14 June finds me sitting on dry Cedar twigs and leaves, crouching to paint a  Yellow Ladyslipper which stands by a shady path sloping down toward Little Tub Harbour in Tobermory, Ontario.  There are several here. growing in ones, twos and threes in little nooks among the Cedars.  This one tilts its blossom demurely and I like the way it holds its corkscrewed 'wings'.  I spend a long time sculpting the flower parts in yellow and green with brassy shadows, admiring the red dots and strokes that run in rows like fancy top-stitching.
As I paint, a Robin moves along the fencerow, "chuck"ing assertively, and boat motors idle down by the docks. People talk beside their cars in front of the hotel, and the baleful horn of the Chicheemaun ferry sounds just across the harbour.  Eventually Fred brings my supper to me, but I'm just finished the portrait of the "yellow lady" and am ready to unkink my legs and straighten my back, and carry my plate back to eat with our friends.

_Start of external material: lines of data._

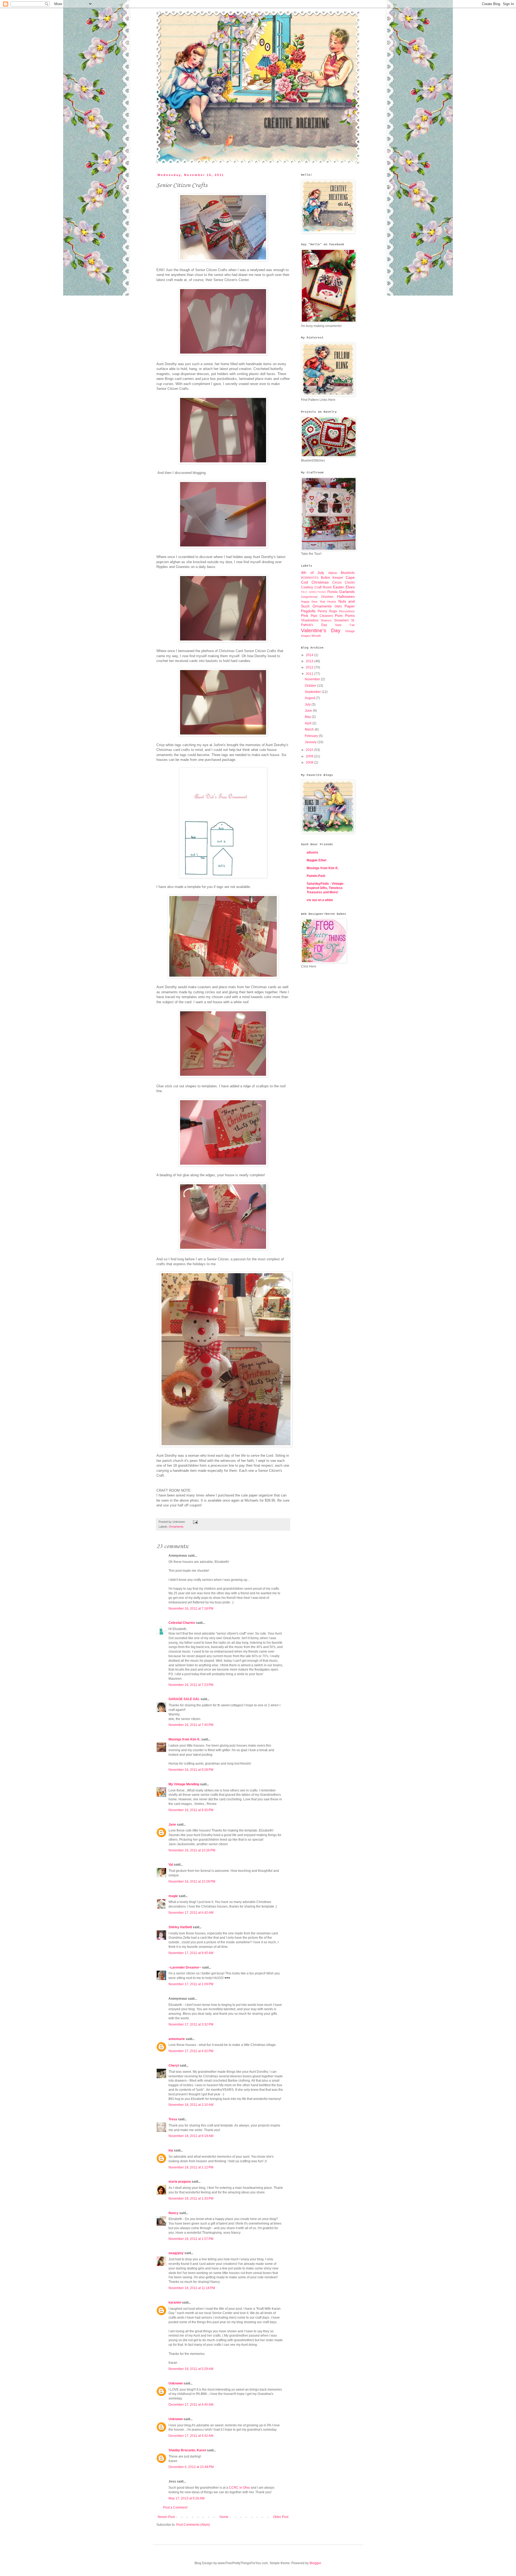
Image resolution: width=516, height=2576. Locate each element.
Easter (338, 587)
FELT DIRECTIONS (313, 592)
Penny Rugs (327, 611)
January (311, 742)
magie (173, 1896)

We're not sure which species name to use for these little yellow Ladyslippers, and over dinner it turns out that nobody is particularly sure. After supper we struggled, not quite successfully, to make the digital scan show the gradations of yellow and shadow that are in the painting. You'll have to see the original...

Comments

  1. Thank you for this beautiful work of art that brings me back to my childhood. Wonderous work, depicting the personalized divinity of this individual orchid blossom.